Transnational Automotive Group said it will reduce net income by $600,000 to $700,000 for the three months ended May 31, 2006 and August 31, 2006 as a result of accounting for the valuation of several securities transactions and tax accruals. The transactions include: the beneficial conversion feature of convertible debentures, the valuation of warrants issued in connection with the convertible debentures, and the interest accrual on outstanding convertible debentures.
In addition, the company, which runs mass transit operations in Cameroon and other sub-Saharan African countries, expects that total assets and total liabilities will increase by about $900,000 to $1 million to reflect the accrual of custom duty and value-added taxes owed to the government of Cameroon for the company’s first shipment of 28 inter-city and city buses.

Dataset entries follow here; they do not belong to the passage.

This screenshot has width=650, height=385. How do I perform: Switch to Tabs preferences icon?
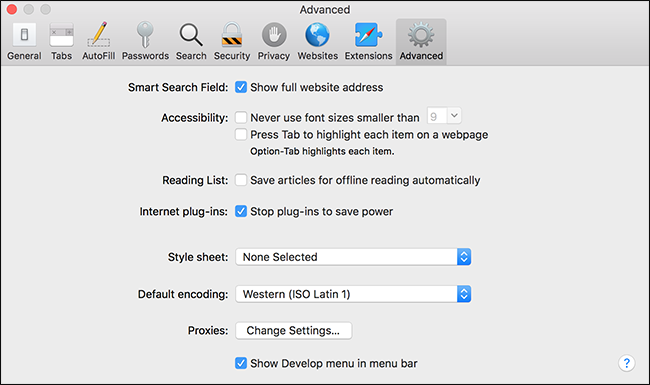(61, 42)
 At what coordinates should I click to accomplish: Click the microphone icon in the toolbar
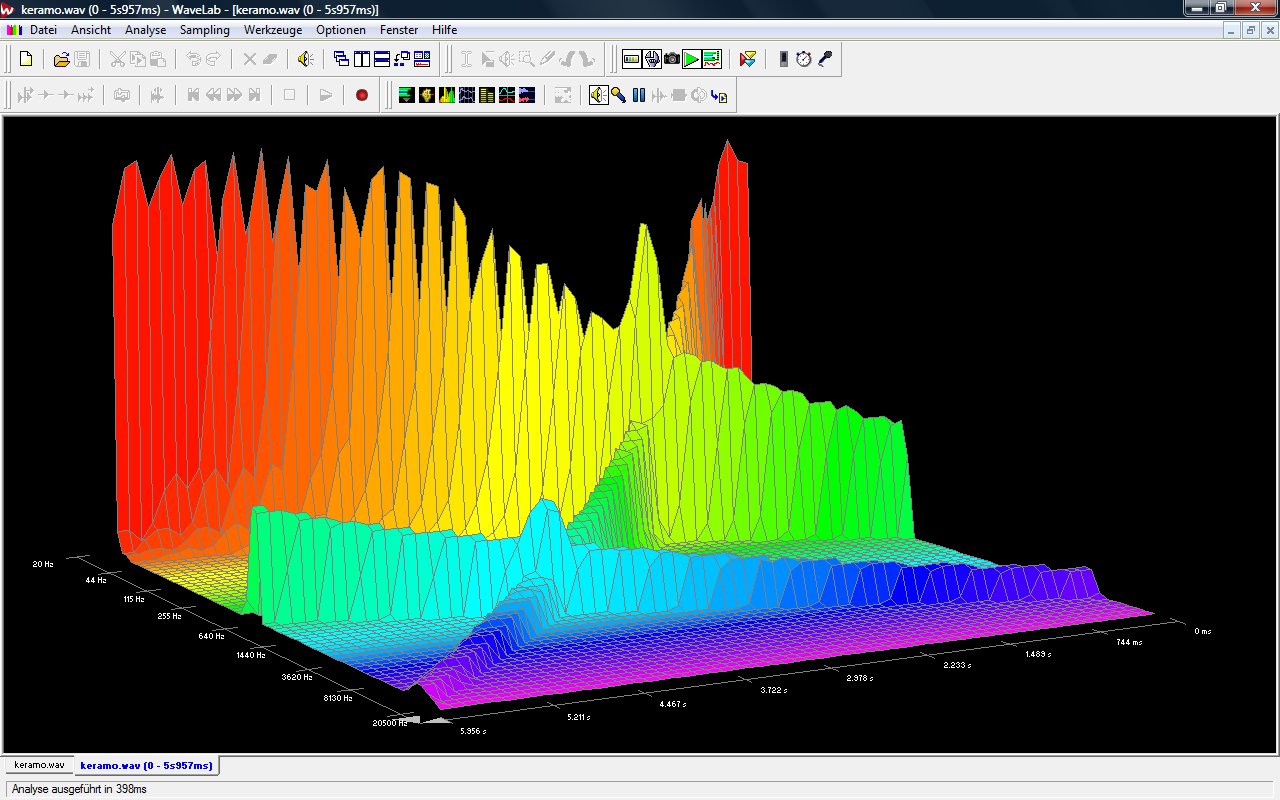pos(824,59)
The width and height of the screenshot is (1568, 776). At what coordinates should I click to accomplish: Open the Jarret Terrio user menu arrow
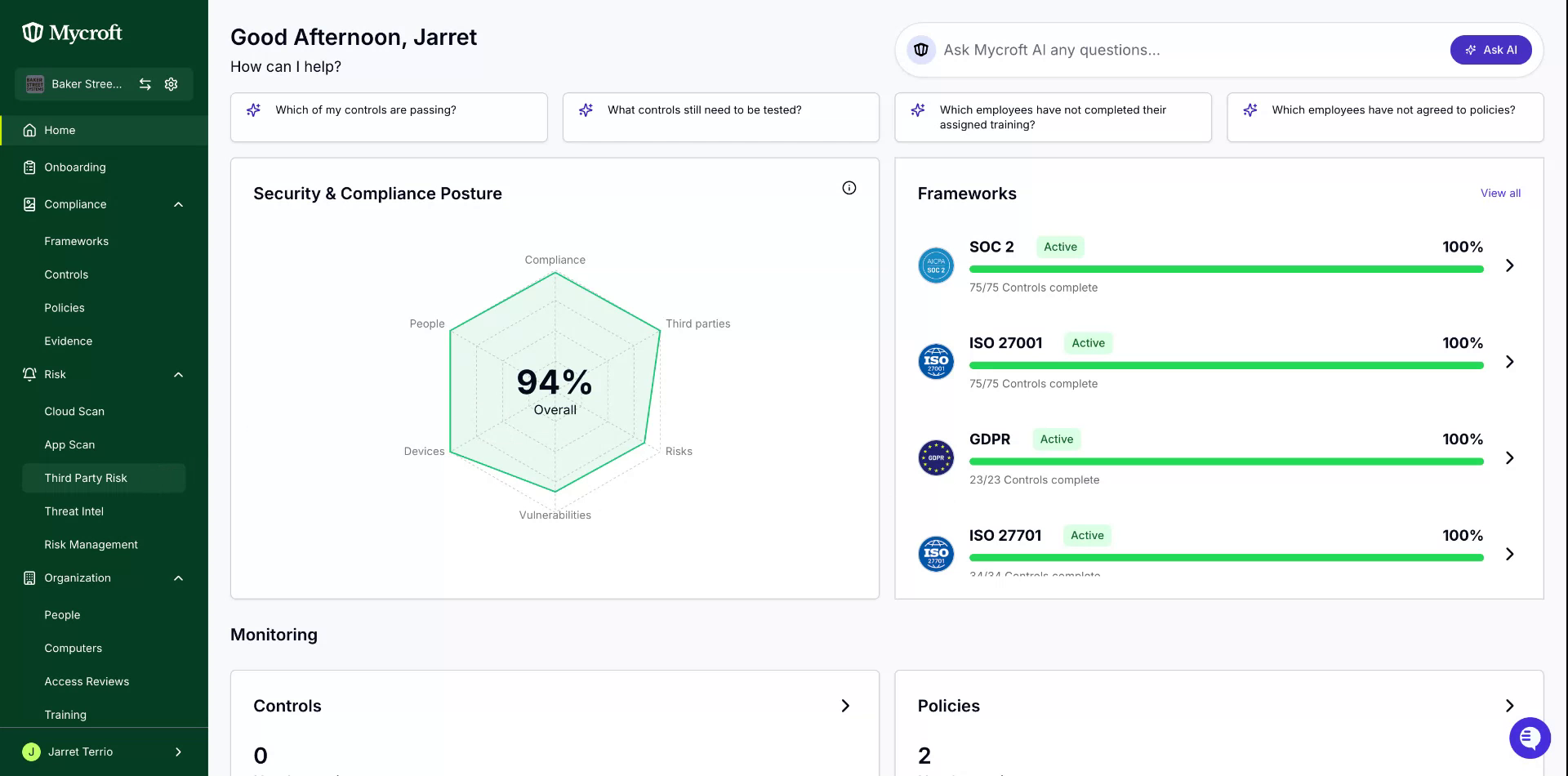pos(178,752)
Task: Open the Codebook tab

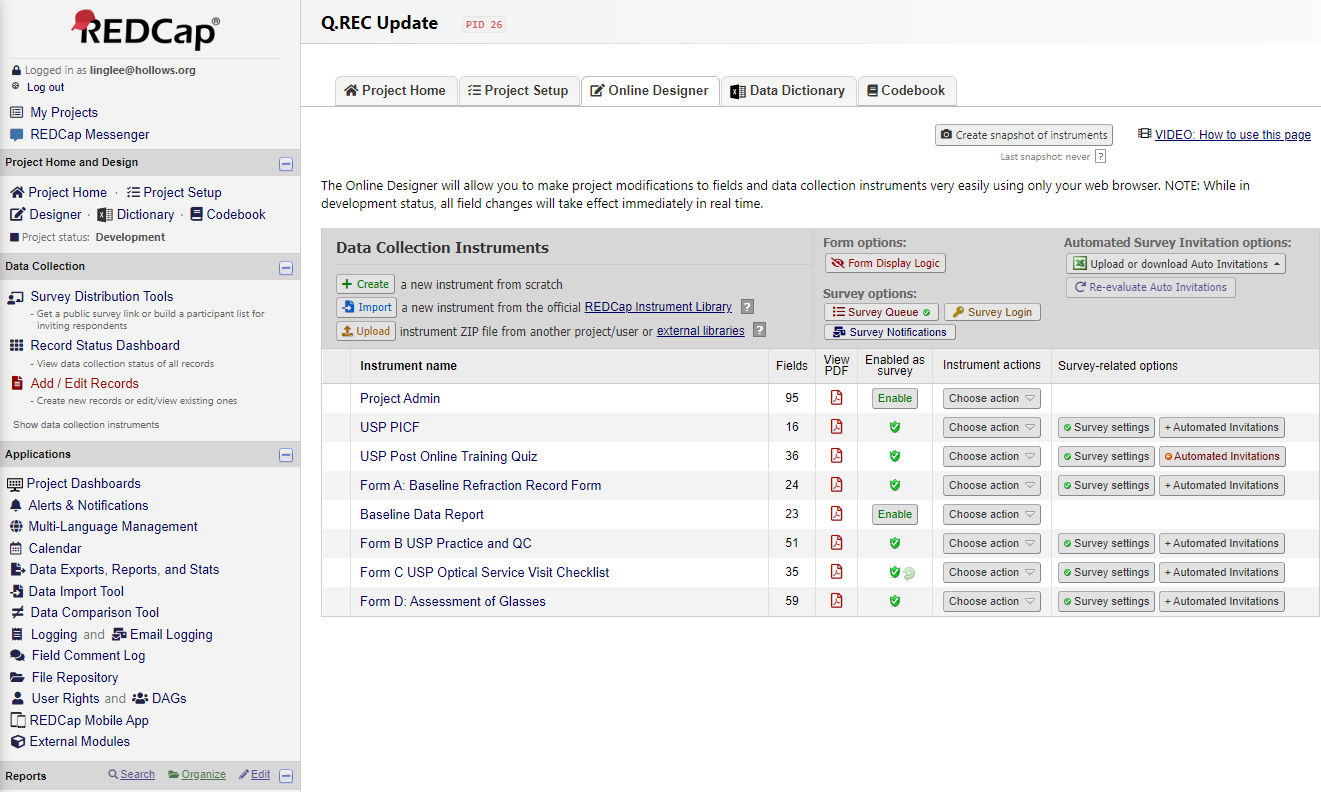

The company added that it is unable to provide the precise impact of the restatement since it has not concluded its review of the issues. “We are committed to maintaining the highest possible standards of financial reporting and have expanded our detailed accounting review to ensure compliance with all applicable requirements of accounting principles generally accepted in the United States and local business and tax laws governing our subsidiaries’ operations in Cameroon,” said chief financial officer Seid Sadat. He noted that the restatement does not affect the bus operator’s “business prospects” or the expansion of the company’s mass transit operations.
The Los Angeles-based company, which sports a $67 million market capitalization, has operating units in Cameroon, and what it calls early-stage business development efforts in other Sub-Saharan African nations.